On Friday afternoon, as the public got their first look at the search warrant and related materials from the FBI’s Mar-a-Lago search, one of Donald Trump’s spokespersons issued a curious written statement. Much of it was tiresome and foolish — it described the search as a “botched raid,” for example — but it included one word that stood out as notable.
Federal law enforcement, the statement said, seized “declassified” documents. The former president started pushing the same line via his Twitter-like social media platform. By Friday night, a Trump representative was on Fox News reading a newly released statement, claiming that Trump, while in office, had a “standing order“ about declassifying sensitive materials that he brought with him to the White House residence.
Over the weekend, many of the Republican’s followers embraced the new script — conveniently tossing aside competing talking points from days earlier — without pausing to appreciate just how patently absurd it was.
Right off the bat, let’s start with the most obvious problem: Trump doesn’t appear to have done what he now claims he did. NBC News reported:
Richard Immerman, a historian and an assistant deputy director of national intelligence in the Obama administration, said that, while the president has the authority to declassify documents, there’s a formal process for doing so, and there’s no indication Trump used it. “He can’t just wave a wand and say it’s declassified,” Immerman said. “There has to be a formal process. That’s the only way the system can work,” because otherwise there would be no way of knowing who could handle or see the documents.
This need not be complicated: If Trump, while in office, had declassified the materials in question, there’d be some kind of record of it.

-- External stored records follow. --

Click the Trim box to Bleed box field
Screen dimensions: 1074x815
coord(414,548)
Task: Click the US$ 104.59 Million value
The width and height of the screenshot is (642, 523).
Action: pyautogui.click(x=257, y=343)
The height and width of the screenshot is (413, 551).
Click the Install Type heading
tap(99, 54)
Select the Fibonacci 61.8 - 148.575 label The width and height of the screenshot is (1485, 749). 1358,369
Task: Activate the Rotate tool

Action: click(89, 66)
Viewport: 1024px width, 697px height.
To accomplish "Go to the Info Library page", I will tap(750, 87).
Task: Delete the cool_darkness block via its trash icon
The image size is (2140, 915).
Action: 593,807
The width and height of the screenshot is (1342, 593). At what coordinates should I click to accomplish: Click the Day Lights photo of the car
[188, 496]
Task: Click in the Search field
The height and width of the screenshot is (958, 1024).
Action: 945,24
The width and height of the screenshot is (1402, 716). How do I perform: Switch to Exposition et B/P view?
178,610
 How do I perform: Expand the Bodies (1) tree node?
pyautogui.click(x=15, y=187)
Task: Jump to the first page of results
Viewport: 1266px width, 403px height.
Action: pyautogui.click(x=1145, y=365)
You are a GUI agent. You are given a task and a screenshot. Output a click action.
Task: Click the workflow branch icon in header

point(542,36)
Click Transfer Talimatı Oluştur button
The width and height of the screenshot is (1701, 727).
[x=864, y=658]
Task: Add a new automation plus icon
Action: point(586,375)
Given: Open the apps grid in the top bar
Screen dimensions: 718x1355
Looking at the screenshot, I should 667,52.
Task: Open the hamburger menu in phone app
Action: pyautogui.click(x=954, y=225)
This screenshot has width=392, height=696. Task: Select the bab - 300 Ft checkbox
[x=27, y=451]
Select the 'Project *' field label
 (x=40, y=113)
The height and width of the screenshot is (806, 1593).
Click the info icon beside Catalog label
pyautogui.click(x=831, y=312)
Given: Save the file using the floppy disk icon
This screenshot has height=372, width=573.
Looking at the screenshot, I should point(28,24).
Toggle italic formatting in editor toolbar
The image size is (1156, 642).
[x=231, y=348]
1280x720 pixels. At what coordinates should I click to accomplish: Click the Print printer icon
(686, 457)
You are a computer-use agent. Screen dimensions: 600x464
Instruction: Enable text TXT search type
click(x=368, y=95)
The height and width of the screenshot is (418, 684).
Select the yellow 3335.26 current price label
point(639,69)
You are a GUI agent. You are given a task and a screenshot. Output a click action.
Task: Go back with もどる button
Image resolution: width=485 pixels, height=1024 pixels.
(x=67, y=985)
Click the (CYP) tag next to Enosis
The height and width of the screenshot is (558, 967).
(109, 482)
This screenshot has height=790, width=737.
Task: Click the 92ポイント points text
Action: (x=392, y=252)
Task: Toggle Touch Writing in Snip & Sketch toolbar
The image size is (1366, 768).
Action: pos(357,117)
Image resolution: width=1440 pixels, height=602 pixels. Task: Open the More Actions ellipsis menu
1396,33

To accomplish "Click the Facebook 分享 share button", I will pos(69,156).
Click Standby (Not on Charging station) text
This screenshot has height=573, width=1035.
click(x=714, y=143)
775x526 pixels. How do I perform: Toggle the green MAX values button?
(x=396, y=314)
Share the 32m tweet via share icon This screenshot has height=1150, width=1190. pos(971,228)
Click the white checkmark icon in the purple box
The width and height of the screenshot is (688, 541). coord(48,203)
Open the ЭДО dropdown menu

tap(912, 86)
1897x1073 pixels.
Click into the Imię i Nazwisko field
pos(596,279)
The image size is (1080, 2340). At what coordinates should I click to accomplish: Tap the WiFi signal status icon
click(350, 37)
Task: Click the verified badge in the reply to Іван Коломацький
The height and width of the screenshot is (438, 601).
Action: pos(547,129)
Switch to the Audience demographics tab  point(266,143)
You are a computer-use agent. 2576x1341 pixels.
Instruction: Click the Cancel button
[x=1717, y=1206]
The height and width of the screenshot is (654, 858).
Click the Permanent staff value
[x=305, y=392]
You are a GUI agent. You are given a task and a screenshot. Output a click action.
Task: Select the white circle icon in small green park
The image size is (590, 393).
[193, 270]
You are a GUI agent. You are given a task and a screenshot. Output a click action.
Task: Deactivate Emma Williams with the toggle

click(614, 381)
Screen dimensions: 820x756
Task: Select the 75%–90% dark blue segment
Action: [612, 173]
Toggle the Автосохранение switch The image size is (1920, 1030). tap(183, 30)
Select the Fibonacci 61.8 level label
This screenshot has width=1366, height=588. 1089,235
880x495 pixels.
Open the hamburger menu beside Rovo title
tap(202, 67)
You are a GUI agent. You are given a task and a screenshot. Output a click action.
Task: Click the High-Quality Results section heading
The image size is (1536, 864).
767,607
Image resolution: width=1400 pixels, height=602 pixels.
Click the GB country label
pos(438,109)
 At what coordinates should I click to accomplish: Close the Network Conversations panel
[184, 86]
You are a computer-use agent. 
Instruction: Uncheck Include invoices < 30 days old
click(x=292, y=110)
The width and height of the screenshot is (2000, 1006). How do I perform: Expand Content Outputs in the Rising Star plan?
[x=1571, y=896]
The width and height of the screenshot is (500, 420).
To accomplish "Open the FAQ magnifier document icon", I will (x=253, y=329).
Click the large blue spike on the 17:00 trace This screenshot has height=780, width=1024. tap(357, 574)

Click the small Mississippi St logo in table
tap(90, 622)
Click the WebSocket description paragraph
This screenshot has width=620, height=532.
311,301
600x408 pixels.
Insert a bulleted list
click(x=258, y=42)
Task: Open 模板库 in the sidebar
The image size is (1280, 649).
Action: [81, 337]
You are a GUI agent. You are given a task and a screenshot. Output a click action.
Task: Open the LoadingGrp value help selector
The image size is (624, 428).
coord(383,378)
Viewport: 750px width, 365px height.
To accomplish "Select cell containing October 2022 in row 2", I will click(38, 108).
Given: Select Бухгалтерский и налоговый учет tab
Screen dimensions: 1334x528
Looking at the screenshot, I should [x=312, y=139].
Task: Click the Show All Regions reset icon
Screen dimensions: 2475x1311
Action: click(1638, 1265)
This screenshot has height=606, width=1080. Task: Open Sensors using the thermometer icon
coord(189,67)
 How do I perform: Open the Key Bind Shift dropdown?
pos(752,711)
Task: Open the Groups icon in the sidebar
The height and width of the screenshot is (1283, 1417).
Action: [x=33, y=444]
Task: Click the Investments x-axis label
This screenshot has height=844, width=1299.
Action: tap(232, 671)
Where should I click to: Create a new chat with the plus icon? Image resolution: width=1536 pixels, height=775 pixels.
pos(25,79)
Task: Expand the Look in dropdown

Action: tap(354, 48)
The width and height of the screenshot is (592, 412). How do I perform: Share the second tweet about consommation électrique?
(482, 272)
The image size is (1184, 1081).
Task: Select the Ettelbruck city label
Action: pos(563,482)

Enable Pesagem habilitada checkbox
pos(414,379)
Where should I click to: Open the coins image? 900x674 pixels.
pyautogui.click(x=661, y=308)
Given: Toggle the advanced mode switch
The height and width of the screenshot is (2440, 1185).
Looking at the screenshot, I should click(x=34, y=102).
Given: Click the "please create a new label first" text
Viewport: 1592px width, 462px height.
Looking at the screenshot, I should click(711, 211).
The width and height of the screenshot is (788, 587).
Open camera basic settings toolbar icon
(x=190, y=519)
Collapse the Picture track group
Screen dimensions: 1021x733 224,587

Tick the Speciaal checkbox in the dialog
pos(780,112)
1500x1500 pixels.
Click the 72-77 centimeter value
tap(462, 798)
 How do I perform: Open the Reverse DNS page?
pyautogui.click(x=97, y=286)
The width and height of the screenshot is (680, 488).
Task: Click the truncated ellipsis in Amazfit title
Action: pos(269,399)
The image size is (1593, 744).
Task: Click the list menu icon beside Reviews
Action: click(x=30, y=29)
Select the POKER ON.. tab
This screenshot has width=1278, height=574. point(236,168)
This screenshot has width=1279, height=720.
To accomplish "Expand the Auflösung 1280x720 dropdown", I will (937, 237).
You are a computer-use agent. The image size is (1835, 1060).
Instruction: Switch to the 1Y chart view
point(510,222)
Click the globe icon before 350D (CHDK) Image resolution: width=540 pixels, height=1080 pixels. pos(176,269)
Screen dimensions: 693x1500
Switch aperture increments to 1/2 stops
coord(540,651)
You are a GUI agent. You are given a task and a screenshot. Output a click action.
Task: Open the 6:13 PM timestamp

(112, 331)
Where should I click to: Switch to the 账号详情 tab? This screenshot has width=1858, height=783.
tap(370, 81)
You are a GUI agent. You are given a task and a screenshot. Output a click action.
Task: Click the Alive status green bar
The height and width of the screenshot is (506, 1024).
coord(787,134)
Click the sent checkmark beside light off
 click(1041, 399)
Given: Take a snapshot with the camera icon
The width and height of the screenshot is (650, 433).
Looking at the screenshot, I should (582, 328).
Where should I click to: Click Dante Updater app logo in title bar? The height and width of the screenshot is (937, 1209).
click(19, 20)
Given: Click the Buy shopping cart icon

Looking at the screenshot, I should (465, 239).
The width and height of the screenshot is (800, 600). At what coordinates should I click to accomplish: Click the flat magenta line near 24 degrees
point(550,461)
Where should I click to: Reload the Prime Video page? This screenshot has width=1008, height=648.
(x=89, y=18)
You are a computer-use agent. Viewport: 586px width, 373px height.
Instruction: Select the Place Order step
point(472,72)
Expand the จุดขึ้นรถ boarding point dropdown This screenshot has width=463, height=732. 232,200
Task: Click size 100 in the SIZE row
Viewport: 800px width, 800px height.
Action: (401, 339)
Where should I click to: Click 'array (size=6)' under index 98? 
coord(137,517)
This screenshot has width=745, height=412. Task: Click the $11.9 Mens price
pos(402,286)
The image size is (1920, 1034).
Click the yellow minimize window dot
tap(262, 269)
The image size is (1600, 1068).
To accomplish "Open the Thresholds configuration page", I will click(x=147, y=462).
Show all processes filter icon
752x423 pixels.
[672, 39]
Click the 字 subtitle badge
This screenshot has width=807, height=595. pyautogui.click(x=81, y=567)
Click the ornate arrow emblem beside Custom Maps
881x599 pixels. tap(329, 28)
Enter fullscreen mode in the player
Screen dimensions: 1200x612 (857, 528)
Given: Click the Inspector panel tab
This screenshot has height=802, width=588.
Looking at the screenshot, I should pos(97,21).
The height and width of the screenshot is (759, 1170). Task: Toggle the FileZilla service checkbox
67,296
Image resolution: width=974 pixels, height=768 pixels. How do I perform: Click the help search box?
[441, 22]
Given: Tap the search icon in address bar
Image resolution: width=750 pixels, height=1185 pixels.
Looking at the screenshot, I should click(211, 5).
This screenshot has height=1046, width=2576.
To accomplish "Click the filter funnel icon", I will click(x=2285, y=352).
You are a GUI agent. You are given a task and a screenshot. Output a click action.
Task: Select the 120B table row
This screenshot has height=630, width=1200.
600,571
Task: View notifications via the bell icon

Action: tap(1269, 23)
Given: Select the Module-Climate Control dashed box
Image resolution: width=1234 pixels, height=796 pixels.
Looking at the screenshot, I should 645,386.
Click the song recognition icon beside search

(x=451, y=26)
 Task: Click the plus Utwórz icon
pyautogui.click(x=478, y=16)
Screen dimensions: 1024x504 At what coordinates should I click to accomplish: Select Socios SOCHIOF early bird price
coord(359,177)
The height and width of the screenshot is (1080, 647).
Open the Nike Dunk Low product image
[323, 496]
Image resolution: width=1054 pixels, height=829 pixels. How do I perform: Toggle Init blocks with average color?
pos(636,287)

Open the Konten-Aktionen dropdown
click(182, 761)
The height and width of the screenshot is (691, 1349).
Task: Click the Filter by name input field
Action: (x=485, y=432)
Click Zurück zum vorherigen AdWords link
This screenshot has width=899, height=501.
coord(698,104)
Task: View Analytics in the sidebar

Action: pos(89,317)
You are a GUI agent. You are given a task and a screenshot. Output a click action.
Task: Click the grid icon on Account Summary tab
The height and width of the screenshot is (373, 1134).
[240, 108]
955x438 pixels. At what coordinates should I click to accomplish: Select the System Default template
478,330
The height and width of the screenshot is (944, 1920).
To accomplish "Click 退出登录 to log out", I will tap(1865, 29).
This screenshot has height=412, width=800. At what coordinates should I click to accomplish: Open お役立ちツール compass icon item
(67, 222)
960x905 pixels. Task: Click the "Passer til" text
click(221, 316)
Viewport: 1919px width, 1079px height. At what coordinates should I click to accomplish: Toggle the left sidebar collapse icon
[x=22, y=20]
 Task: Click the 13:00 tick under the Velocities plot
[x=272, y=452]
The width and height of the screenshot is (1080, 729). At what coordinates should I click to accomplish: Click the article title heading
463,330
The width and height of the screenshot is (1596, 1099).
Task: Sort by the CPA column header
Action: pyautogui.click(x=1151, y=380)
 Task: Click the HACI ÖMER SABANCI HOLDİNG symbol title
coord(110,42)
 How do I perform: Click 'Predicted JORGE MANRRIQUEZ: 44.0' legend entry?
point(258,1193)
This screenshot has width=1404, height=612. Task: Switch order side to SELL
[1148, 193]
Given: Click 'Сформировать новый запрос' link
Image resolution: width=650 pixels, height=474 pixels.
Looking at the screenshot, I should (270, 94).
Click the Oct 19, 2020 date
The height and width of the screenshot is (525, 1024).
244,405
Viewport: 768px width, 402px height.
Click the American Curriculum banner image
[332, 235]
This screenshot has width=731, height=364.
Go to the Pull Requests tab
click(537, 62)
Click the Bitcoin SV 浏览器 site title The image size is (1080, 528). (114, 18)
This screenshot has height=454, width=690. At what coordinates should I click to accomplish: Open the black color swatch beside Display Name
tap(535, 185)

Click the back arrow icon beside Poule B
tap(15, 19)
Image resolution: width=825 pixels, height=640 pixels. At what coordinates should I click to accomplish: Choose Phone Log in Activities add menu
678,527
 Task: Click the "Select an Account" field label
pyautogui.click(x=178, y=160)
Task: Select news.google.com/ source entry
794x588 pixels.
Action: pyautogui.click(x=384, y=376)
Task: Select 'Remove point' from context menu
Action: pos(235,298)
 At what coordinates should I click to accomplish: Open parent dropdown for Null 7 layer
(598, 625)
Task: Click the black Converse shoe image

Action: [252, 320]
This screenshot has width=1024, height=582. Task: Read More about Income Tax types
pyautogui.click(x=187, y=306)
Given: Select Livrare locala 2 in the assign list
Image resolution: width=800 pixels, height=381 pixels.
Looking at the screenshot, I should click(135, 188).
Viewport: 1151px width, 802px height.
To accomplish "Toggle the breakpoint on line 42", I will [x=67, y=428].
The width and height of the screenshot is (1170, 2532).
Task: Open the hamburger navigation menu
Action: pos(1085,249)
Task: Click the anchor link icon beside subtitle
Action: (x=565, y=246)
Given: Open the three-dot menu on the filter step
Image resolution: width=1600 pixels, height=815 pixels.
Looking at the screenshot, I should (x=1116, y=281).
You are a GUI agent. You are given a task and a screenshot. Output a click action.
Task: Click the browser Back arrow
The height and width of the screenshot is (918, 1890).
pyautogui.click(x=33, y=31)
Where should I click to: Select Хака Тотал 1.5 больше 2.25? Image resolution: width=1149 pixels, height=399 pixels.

There’s a process involving multiple departments and agencies.
The former president and his team aren’t pointing to documentation from the National Security Council or the White House counsel’s office; they’re simply asserting that materials were declassified, as if we’re supposed to take their word for it.
What’s more, as The New York Times reported, there’s a disconnect between the claim and the controversy, since the relevant criminal statutes operate separately from the executive branch’s system of classifying documents.